Repeat the entire listing exactly as written.
Extracted entries Block Start
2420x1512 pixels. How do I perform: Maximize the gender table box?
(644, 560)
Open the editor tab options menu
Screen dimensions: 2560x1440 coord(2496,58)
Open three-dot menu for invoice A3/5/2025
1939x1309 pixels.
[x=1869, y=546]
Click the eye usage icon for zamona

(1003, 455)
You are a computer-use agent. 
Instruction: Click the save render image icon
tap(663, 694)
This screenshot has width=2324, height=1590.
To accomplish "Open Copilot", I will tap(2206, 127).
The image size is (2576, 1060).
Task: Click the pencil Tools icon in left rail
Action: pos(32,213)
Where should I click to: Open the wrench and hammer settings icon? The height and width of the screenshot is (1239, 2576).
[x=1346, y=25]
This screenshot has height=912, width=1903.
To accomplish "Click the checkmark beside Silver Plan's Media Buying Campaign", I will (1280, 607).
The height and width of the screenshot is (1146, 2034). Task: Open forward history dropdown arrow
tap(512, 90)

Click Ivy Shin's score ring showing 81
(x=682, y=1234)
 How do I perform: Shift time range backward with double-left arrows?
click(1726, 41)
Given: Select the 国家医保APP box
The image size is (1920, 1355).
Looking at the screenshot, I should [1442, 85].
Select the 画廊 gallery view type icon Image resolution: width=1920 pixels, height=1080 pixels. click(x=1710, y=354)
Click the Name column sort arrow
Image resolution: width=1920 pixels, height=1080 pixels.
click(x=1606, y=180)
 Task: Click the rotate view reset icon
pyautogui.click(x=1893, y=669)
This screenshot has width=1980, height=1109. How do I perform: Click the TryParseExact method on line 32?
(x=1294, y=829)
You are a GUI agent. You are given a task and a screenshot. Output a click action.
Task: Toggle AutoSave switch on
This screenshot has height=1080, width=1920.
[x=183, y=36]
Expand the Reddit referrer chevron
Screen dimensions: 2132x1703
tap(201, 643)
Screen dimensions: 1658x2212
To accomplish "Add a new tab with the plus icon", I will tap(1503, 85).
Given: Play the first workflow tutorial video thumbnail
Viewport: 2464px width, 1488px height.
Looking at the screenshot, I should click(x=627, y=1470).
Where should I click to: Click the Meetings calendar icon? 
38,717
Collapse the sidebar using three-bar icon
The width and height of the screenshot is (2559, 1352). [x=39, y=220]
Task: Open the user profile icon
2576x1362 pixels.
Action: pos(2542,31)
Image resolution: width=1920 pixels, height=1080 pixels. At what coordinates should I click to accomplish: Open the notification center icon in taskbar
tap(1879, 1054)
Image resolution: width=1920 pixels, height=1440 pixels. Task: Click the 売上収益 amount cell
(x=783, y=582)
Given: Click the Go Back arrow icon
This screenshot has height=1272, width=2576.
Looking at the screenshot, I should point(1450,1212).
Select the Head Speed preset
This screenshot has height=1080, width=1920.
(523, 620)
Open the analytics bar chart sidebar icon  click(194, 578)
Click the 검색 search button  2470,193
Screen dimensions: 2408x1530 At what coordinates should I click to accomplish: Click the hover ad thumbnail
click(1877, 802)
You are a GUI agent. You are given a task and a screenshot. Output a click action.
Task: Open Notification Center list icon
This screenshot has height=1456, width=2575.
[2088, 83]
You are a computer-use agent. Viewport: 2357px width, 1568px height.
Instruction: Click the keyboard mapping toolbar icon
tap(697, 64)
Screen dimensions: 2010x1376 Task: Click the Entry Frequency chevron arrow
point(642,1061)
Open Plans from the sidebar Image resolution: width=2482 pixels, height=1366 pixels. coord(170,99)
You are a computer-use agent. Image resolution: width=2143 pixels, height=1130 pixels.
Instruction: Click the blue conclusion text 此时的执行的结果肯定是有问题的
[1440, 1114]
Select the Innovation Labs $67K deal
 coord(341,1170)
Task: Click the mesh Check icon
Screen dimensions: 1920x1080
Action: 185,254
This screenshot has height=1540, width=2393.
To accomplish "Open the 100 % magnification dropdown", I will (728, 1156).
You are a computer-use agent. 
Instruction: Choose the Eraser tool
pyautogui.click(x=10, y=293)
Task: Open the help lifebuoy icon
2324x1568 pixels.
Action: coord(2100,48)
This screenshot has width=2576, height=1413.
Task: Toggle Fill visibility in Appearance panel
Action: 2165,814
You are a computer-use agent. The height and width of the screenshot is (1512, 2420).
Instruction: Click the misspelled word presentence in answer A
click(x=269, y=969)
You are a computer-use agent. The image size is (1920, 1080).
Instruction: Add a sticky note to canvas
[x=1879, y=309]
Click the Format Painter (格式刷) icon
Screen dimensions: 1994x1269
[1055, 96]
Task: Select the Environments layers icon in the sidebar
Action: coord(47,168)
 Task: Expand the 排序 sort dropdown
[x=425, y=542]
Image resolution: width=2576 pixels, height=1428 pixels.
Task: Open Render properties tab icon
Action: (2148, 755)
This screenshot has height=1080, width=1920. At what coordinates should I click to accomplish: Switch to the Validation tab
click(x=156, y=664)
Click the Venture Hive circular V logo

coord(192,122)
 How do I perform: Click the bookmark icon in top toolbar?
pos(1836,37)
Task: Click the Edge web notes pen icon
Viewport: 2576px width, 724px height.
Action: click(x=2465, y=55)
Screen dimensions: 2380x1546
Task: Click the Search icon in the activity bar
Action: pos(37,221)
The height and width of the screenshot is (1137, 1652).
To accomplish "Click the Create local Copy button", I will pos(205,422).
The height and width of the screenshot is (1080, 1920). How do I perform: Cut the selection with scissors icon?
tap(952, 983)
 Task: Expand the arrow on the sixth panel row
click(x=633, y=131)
Extracted entries Block End
_Problem solution_
2420x1512 pixels. How do I perform: Maximize the gender table box?
(644, 560)
Open the editor tab options menu
Screen dimensions: 2560x1440 coord(2496,58)
Open three-dot menu for invoice A3/5/2025
1939x1309 pixels.
[x=1869, y=546]
Click the eye usage icon for zamona

(1003, 455)
You are a computer-use agent. 
Instruction: Click the save render image icon
tap(663, 694)
This screenshot has width=2324, height=1590.
To accomplish "Open Copilot", I will tap(2206, 127).
The image size is (2576, 1060).
Task: Click the pencil Tools icon in left rail
Action: pos(32,213)
Where should I click to: Open the wrench and hammer settings icon? The height and width of the screenshot is (1239, 2576).
[x=1346, y=25]
This screenshot has height=912, width=1903.
To accomplish "Click the checkmark beside Silver Plan's Media Buying Campaign", I will (1280, 607).
The height and width of the screenshot is (1146, 2034). Task: Open forward history dropdown arrow
tap(512, 90)

Click Ivy Shin's score ring showing 81
(x=682, y=1234)
 How do I perform: Shift time range backward with double-left arrows?
click(1726, 41)
Given: Select the 国家医保APP box
The image size is (1920, 1355).
Looking at the screenshot, I should [1442, 85].
Select the 画廊 gallery view type icon Image resolution: width=1920 pixels, height=1080 pixels. click(x=1710, y=354)
Click the Name column sort arrow
Image resolution: width=1920 pixels, height=1080 pixels.
click(x=1606, y=180)
 Task: Click the rotate view reset icon
pyautogui.click(x=1893, y=669)
This screenshot has width=1980, height=1109. How do I perform: Click the TryParseExact method on line 32?
(x=1294, y=829)
You are a GUI agent. You are given a task and a screenshot. Output a click action.
Task: Toggle AutoSave switch on
This screenshot has height=1080, width=1920.
[x=183, y=36]
Expand the Reddit referrer chevron
Screen dimensions: 2132x1703
tap(201, 643)
Screen dimensions: 1658x2212
To accomplish "Add a new tab with the plus icon", I will tap(1503, 85).
Given: Play the first workflow tutorial video thumbnail
Viewport: 2464px width, 1488px height.
Looking at the screenshot, I should click(x=627, y=1470).
Where should I click to: Click the Meetings calendar icon? 
38,717
Collapse the sidebar using three-bar icon
The width and height of the screenshot is (2559, 1352). [x=39, y=220]
Task: Open the user profile icon
2576x1362 pixels.
Action: pos(2542,31)
Image resolution: width=1920 pixels, height=1080 pixels. At what coordinates should I click to accomplish: Open the notification center icon in taskbar
tap(1879, 1054)
Image resolution: width=1920 pixels, height=1440 pixels. Task: Click the 売上収益 amount cell
(x=783, y=582)
Given: Click the Go Back arrow icon
This screenshot has height=1272, width=2576.
Looking at the screenshot, I should point(1450,1212).
Select the Head Speed preset
This screenshot has height=1080, width=1920.
(523, 620)
Open the analytics bar chart sidebar icon  click(194, 578)
Click the 검색 search button  2470,193
Screen dimensions: 2408x1530 At what coordinates should I click to accomplish: Click the hover ad thumbnail
click(1877, 802)
You are a GUI agent. You are given a task and a screenshot. Output a click action.
Task: Open Notification Center list icon
This screenshot has height=1456, width=2575.
[2088, 83]
You are a computer-use agent. Viewport: 2357px width, 1568px height.
Instruction: Click the keyboard mapping toolbar icon
tap(697, 64)
Screen dimensions: 2010x1376 Task: Click the Entry Frequency chevron arrow
point(642,1061)
Open Plans from the sidebar Image resolution: width=2482 pixels, height=1366 pixels. coord(170,99)
You are a computer-use agent. Image resolution: width=2143 pixels, height=1130 pixels.
Instruction: Click the blue conclusion text 此时的执行的结果肯定是有问题的
[1440, 1114]
Select the Innovation Labs $67K deal
 coord(341,1170)
Task: Click the mesh Check icon
Screen dimensions: 1920x1080
Action: 185,254
This screenshot has height=1540, width=2393.
To accomplish "Open the 100 % magnification dropdown", I will (728, 1156).
You are a computer-use agent. 
Instruction: Choose the Eraser tool
pyautogui.click(x=10, y=293)
Task: Open the help lifebuoy icon
2324x1568 pixels.
Action: coord(2100,48)
This screenshot has width=2576, height=1413.
Task: Toggle Fill visibility in Appearance panel
Action: 2165,814
You are a computer-use agent. The height and width of the screenshot is (1512, 2420).
Instruction: Click the misspelled word presentence in answer A
click(x=269, y=969)
You are a computer-use agent. The image size is (1920, 1080).
Instruction: Add a sticky note to canvas
[x=1879, y=309]
Click the Format Painter (格式刷) icon
Screen dimensions: 1994x1269
[1055, 96]
Task: Select the Environments layers icon in the sidebar
Action: coord(47,168)
 Task: Expand the 排序 sort dropdown
[x=425, y=542]
Image resolution: width=2576 pixels, height=1428 pixels.
Task: Open Render properties tab icon
Action: (2148, 755)
This screenshot has height=1080, width=1920. At what coordinates should I click to accomplish: Switch to the Validation tab
click(x=156, y=664)
Click the Venture Hive circular V logo

coord(192,122)
 How do I perform: Click the bookmark icon in top toolbar?
pos(1836,37)
Task: Click the Edge web notes pen icon
Viewport: 2576px width, 724px height.
Action: click(x=2465, y=55)
Screen dimensions: 2380x1546
Task: Click the Search icon in the activity bar
Action: pos(37,221)
The height and width of the screenshot is (1137, 1652).
To accomplish "Click the Create local Copy button", I will pos(205,422).
The height and width of the screenshot is (1080, 1920). How do I perform: Cut the selection with scissors icon?
tap(952, 983)
 Task: Expand the arrow on the sixth panel row
click(x=633, y=131)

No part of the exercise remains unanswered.